> **What is expected**: Every line below that contains the word "accomplish" must be copied.

══ Extracted entries

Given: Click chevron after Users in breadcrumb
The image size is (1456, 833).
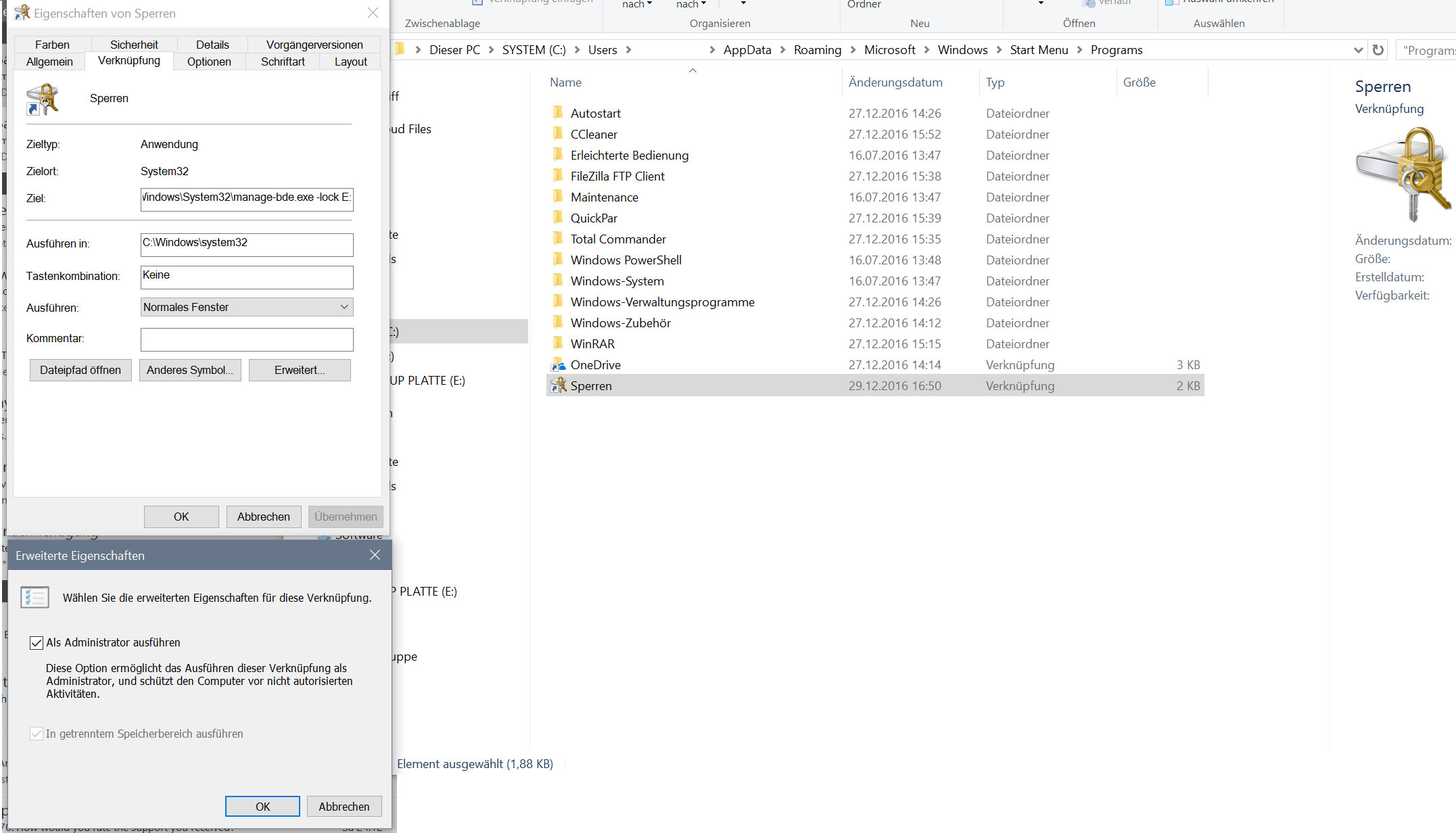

════
══ Extracted entries

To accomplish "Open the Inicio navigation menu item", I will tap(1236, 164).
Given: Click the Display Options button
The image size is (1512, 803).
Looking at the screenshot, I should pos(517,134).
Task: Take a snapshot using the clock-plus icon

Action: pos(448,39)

════
══ Extracted entries

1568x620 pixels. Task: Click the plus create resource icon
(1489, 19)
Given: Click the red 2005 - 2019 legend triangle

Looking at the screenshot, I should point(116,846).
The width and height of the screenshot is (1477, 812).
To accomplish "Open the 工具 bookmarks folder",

════

> **Answer to this task**:
To accomplish "Open the Inicio navigation menu item", I will tap(1236, 164).
To accomplish "Open the 工具 bookmarks folder",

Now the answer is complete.